American Fiction (2023)

I remember a time, back in high school, when I had to write a book report. I thought I did a great job, I worked on it for a long time, and I felt happy with the end result. The teacher handed the report back to me and told ne I had to redo it. Now, I cannot recall how well my original piece was then (I vaguely remember citing specific examples from the text and trying hard to write a proper report, as opposed to a plot summary, but maybe it wasn’t good), but I can tell you what happened next. I felt that I had already put enough time and effort into something I had to completely rewrite. I decided to multi-task during my lunch break, delivering a page or so of what I considered to be absolute twaddle, phrases that my friends and I were laughing about as  I wrote them down. That second incarnation of my book report received depressingly positive feedback, and that is when I realised that you sometimes need to write what people are expecting from you, rather than your absolute truth. It may have also started me on the path away from academia, and the conformity required until you make a unique impact that cannot be ignored.

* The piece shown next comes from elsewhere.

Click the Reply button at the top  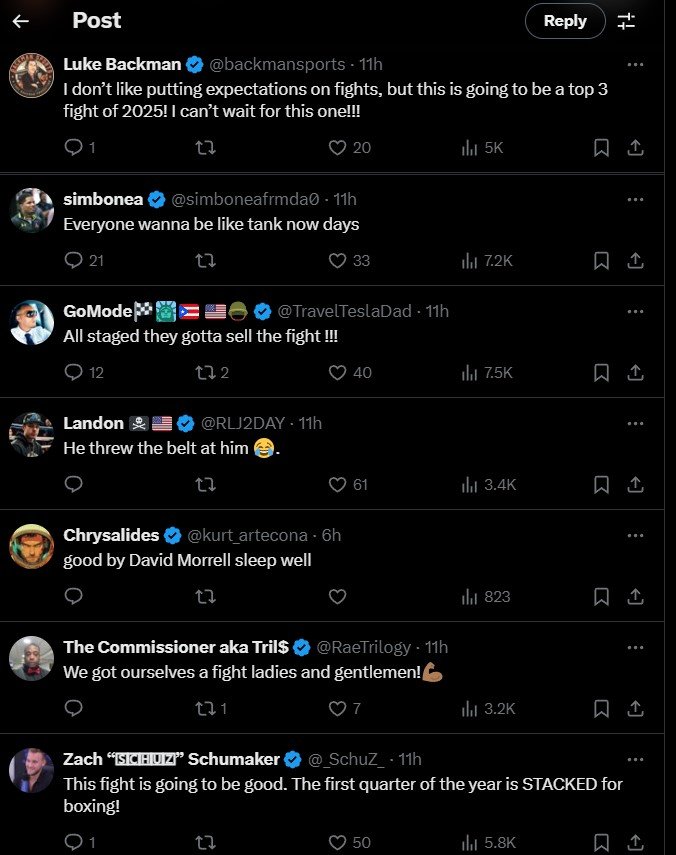point(565,20)
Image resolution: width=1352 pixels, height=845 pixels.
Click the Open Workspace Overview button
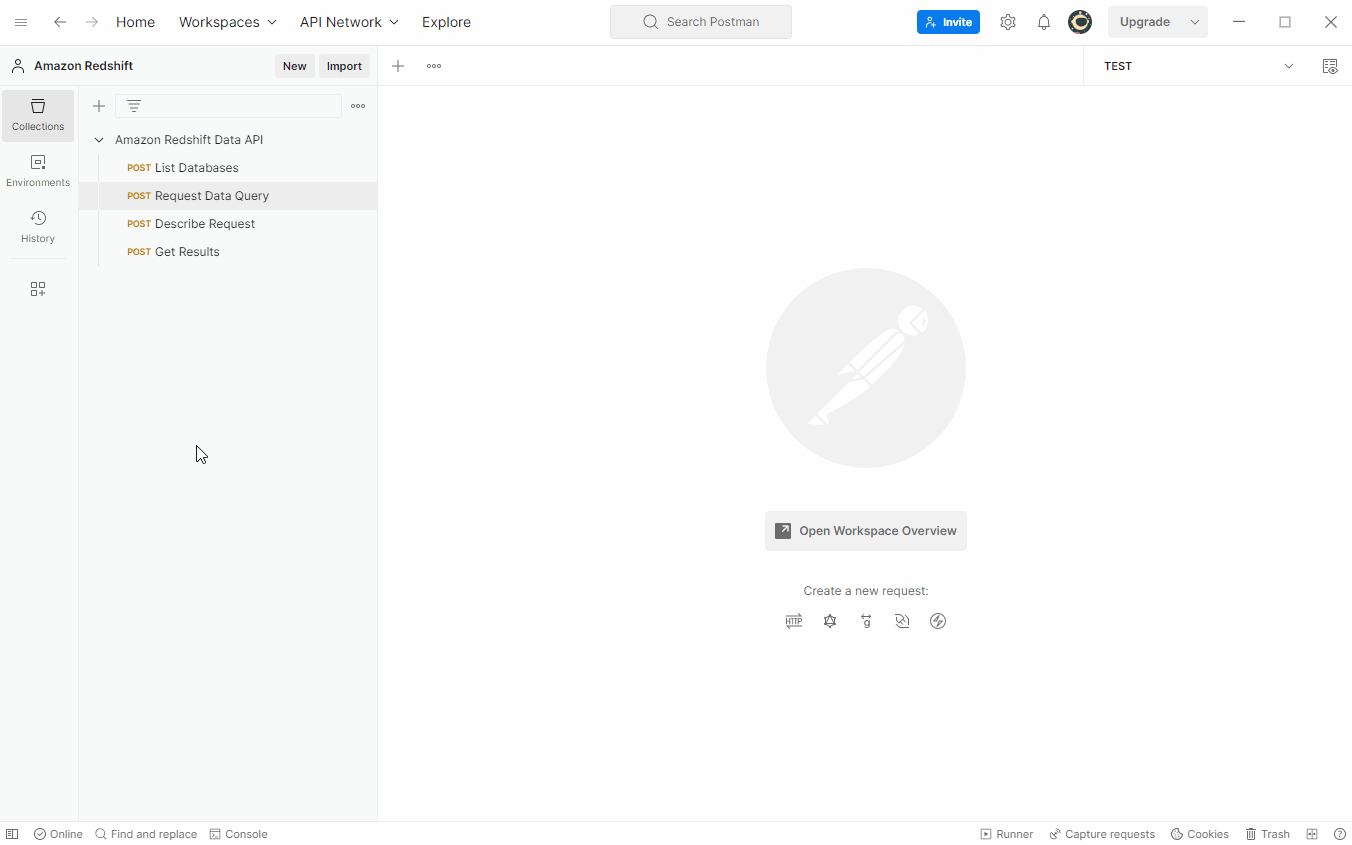tap(866, 531)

While this may not seem connected to American Fiction, it really is. This is the tale of a black American writer (Thelonious “Monk” Ellison, played by Jeffrey Wright) who finds himself struggling to sell books in a market that he doesn’t want to be a part of. Resenting the label of “black literature”, with the stereotypes and “trauma porn” often contained within it, Monk seems destined to maintain his integrity at the expense of any major sales opportunities. Until he plays a big hole on everyone, writing a novel full of the kind of garbage that he hates to read, and using the pseudonym Stagg R. Leigh. It is, of course, a huge success, and it just gets more and more praise as Monk tries to make it, and his character, more and more like the content he is mocking.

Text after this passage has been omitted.